The crowd passed me around, squeezing and poking. This is what Jesus must have felt like on a good day. I was relayed under the tentacle-arches of the Sevo Vatican and toward the sad greenery of the waterfront. There was rumbling above us. A deep groaning sound. Then a couple of pop-pop-pops. Small arms fire. I looked up, hoping to catch sight of my favorite GRAD missiles. Nothing doing. The teenage members of one of the True Footrest Posses were scrambling up a hill with their mortars and surface-to-air missiles. Good luck, kids! I hit something hard and stony. An old woman was laid out on an enormous marble conch shell, part of some defunct art nouveau fountain. Her whole family was crying over her, children by her feet, grown-ups at the head. “Is she dead?” I asked them.
“We’ll never forget her,” the relatives wailed.
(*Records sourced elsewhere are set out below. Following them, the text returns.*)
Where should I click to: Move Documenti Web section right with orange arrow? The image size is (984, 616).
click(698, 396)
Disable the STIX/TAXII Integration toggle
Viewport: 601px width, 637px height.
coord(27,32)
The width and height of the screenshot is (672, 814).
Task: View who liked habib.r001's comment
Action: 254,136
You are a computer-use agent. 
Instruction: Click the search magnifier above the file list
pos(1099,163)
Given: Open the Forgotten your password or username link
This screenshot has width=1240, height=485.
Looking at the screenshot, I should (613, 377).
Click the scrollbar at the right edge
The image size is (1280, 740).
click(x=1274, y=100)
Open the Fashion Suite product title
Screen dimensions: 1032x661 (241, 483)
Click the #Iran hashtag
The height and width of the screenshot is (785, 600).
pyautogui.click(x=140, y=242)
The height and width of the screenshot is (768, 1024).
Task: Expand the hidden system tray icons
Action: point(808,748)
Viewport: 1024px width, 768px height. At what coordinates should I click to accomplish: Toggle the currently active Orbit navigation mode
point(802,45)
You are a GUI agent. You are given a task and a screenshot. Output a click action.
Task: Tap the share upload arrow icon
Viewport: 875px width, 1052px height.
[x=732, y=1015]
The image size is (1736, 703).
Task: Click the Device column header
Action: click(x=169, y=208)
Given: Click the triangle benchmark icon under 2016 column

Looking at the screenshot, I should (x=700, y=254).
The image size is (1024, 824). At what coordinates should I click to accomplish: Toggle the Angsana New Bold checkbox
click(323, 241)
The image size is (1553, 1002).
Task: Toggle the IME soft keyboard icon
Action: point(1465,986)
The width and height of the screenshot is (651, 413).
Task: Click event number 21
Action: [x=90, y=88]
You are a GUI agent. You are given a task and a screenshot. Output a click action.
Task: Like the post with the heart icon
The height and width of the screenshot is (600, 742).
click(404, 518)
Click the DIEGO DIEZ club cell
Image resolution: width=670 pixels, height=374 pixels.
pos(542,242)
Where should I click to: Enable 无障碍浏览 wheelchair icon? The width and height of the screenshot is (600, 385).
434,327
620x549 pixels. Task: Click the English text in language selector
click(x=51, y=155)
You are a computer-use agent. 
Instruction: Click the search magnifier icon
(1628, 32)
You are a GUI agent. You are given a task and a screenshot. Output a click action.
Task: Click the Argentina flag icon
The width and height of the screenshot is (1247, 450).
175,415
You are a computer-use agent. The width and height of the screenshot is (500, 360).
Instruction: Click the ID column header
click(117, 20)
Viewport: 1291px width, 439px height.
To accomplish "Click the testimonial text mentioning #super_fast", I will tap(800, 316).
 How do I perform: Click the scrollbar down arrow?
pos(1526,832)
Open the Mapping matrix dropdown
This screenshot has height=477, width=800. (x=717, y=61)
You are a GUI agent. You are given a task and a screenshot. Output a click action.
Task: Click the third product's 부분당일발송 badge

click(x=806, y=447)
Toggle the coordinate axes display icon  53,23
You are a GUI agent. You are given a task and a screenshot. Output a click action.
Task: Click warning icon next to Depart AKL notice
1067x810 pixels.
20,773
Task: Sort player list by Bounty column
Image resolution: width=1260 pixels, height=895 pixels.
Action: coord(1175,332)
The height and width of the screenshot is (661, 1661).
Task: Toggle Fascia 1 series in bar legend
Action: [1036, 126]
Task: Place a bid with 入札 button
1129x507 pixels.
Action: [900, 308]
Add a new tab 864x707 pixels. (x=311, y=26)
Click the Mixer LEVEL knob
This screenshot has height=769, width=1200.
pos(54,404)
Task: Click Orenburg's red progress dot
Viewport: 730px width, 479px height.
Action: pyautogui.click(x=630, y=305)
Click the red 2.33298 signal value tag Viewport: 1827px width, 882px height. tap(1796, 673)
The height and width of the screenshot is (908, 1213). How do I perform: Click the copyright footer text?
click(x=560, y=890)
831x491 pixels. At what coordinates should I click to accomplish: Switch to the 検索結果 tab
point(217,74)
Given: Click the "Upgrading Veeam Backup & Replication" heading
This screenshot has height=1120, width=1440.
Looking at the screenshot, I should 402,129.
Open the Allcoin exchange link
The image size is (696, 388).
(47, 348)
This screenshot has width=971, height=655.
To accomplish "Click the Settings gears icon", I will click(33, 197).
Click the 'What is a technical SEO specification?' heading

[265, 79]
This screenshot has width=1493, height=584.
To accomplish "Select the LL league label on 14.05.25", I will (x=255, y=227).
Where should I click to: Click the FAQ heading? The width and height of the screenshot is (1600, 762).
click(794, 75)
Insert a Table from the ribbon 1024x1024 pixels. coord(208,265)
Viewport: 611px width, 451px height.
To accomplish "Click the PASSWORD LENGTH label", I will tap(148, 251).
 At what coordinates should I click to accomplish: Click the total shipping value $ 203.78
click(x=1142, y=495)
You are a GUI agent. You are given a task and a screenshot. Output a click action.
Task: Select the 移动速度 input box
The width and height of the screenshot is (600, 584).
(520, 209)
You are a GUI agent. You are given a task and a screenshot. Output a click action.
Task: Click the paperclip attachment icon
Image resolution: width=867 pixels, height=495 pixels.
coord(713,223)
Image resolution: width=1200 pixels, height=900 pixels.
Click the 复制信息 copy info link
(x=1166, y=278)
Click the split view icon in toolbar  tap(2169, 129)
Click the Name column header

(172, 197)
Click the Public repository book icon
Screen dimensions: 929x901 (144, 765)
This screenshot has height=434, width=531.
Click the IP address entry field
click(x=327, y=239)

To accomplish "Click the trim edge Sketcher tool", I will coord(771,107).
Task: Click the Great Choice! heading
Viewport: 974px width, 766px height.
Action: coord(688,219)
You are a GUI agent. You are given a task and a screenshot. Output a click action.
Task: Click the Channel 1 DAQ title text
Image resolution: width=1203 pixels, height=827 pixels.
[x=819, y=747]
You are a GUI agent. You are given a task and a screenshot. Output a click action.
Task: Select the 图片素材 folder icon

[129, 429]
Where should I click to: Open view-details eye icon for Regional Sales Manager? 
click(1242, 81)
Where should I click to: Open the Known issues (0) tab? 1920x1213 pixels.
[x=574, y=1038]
“Don’t be so sure,” I said, trying to be sympathetic. “What may seem like a terrible loss today may be just an uncomfortable memory tomorrow. She was old. Hard to carry. use this opportunity to move to America.” But after I spoke, the sobbing only increased. A fist waved through the air attached to some glandular epithets. I moved away, shaking my head. the people had lost their senses. It was all just jungle emotions now. They couldn’t wait to start mourning one another. That was the one thing they knew backward and forward. Death from above, death from within. Tyrants and heart attacks. The three most popular words in the Russian language: “Stalin. Gitler. Infarkt.”
The book has great scenes with American contractors from KBR and Halliburton who are partying away in posh hotels as Absurdistan destroys itself. An intelligence officer talks about the American electorate:
“Then we really let the cat out of the bag. We tell them, ‘Look, there’s a genocide happening, and the U.S. can invade one of the following ten countries.’ We give them a list of countries, real and imaginary. We’ve got Djibouti, Yolanda, Costa Rica, Eastern Tuchusland, Absurdsvani, and so forth. Guess what came in dead last, even behind the reviled Homoslavia? That’s right. See, the way ‘Absurdsvani’ is pronounced and spelled, it’s utterly impossible for an American to feel anything for it. You have to be able to use a country as a child’s first name to get anywhere. RWANDA Jones. SOMALIA Cohen. TIMOR Jackson. BOSNIA Lewis-Wright. And then you this REPUBLIKA ABSURDSVANI. Hopeless.”
Absurdistan, by Gary Steyngart.
[rating:5/5]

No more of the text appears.